孤獨な君の魂はあの不思議な虹の上にある!
[やぶちゃん注:底本の岩波旧全集書簡の中で最初に室生犀星(明治二二(一八八九)年~昭和三七(一九六二)年:本名は照道。芥川龍之介より三つ年上)宛として出る書簡である。犀星とは、前年の大正七年の一月十三日、日夏耿之介の第一詩集「転身の頌」の出版記念会が日本橋のレストラン「鴻の巣」であり、芥川龍之介はそれに出席したが、この時、室生犀星を知り、同じ田端に住んでいることもあって、以後、親交を深めていた(一九九二年河出書房新社刊・鷺只雄編著「年表 作家読本 芥川龍之介」に拠る)。
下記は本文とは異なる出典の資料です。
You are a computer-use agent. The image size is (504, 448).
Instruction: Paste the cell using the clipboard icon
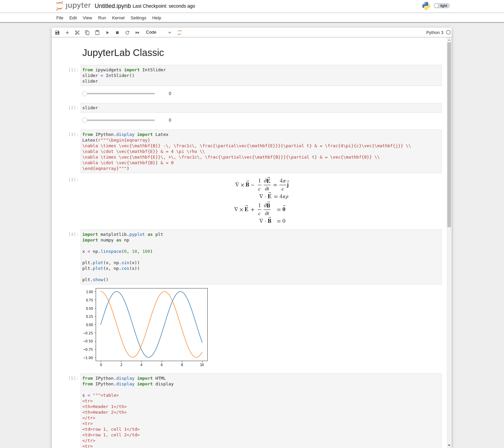click(x=97, y=33)
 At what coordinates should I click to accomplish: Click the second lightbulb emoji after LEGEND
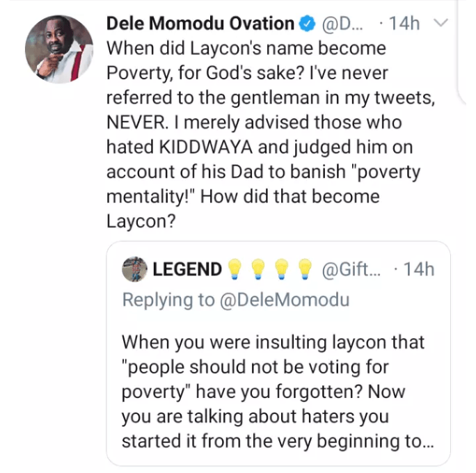[x=259, y=269]
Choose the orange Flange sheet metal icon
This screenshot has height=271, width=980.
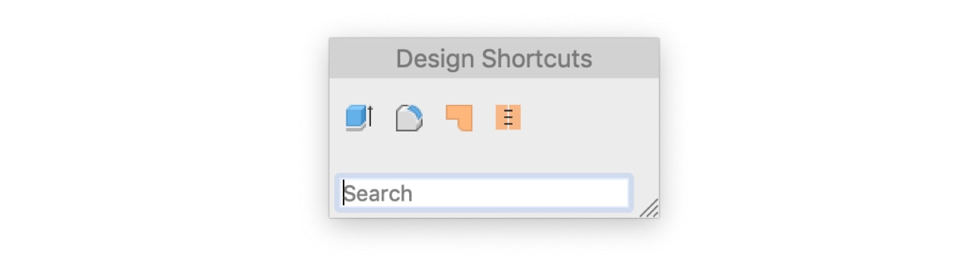point(459,118)
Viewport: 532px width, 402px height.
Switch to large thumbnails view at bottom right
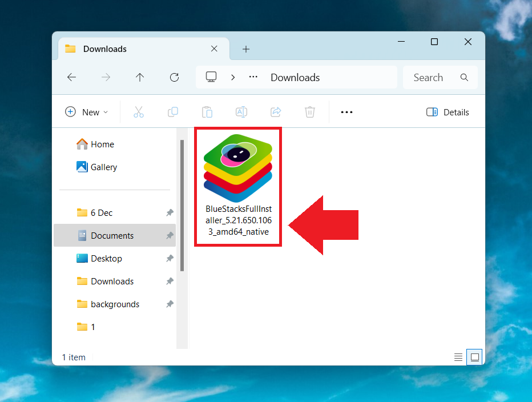coord(474,357)
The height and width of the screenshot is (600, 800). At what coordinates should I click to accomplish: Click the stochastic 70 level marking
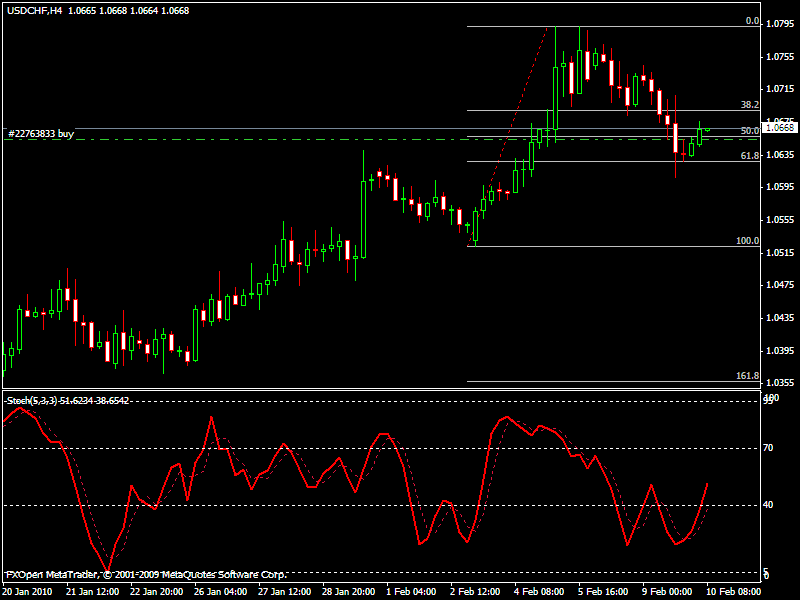[769, 449]
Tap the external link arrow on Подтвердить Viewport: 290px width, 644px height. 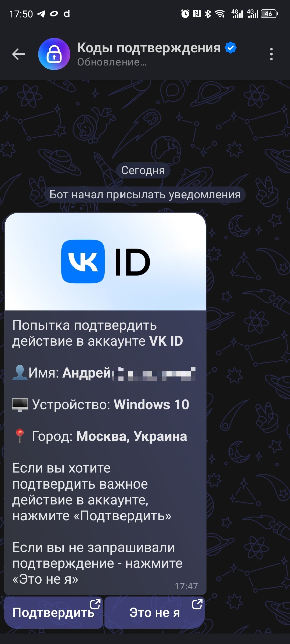[95, 605]
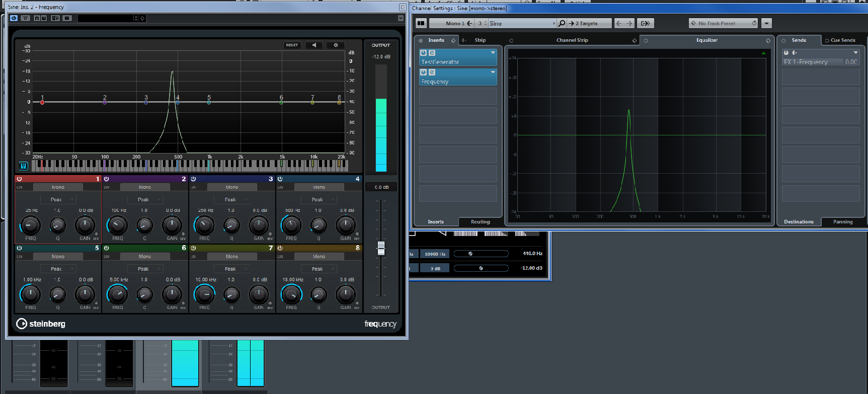This screenshot has width=868, height=394.
Task: Switch to the Cue Sends tab
Action: click(842, 40)
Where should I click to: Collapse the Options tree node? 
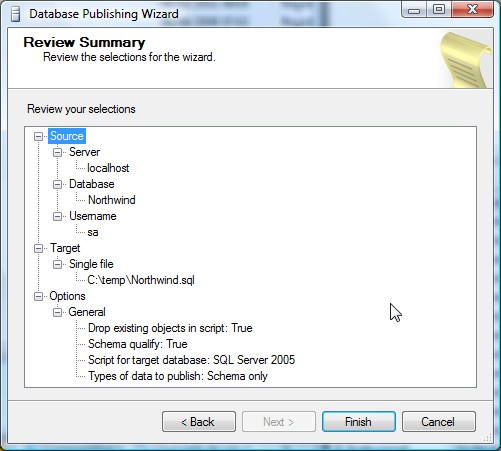tap(39, 296)
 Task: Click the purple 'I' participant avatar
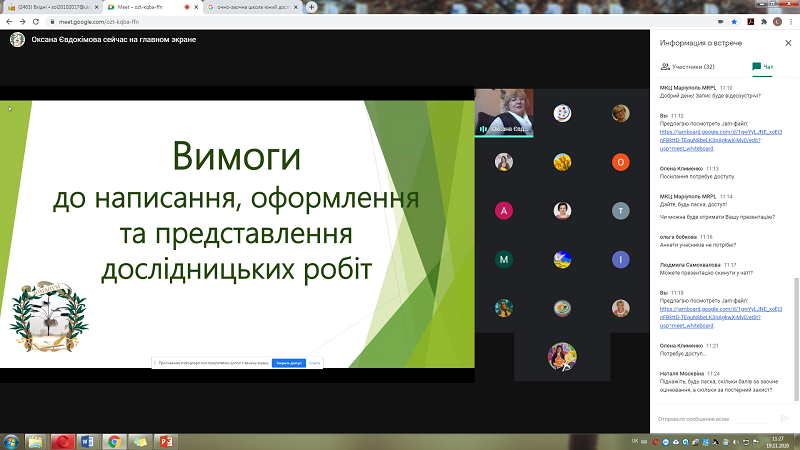[621, 259]
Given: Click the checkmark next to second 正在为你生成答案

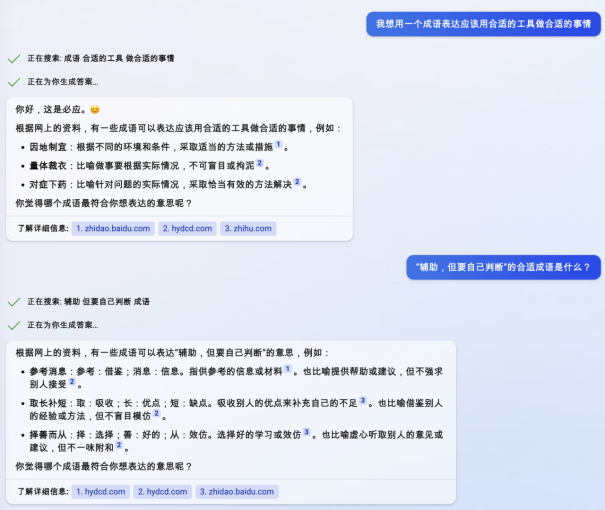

「芥川龍之介書簡抄90 / 大正八(一九一九)年(二) 六通」の最後の大正八(一九一九)年六月十五日菅忠雄宛の冒頭の注も、是非、参照されたい(実はこの時、芥川龍之介は秀しげ子との不倫関係が致命的なまでに進行していた。それは次の佐々木茂索宛書簡で述べる)。なお、ここに示された芥川龍之介の詩は、後に前年大正七年一月一日に刊行した第一詩集で「愛の詩集」(感情詩社刊・自費出版)と合わせた「定本 愛の詩集」が、龍之介の自死後の昭和三(一九二八)年一月に聚英閣から出版された際、その巻頭に(扉には「愛の詩集に」という献辞あり)掲げられた詩である。同詩集の「序」で犀星は『芥川君の詩を卷頭に掲げたのは同君が大正九年に自分に初めて書いた詩だと云ひ、自分に手交して見せたもので誠に同君の最初の詩作であるらあしかつた』(新全集第二十三巻の「詩歌未定稿」の「後記」による。『大正九年』はママ)と記している。本詩は旧全集第九巻の「詩歌」パートに所収しているため、既に「やぶちゃん版芥川龍之介詩集」で採録しているが、今回、書簡としてソリッドに示すこととした。]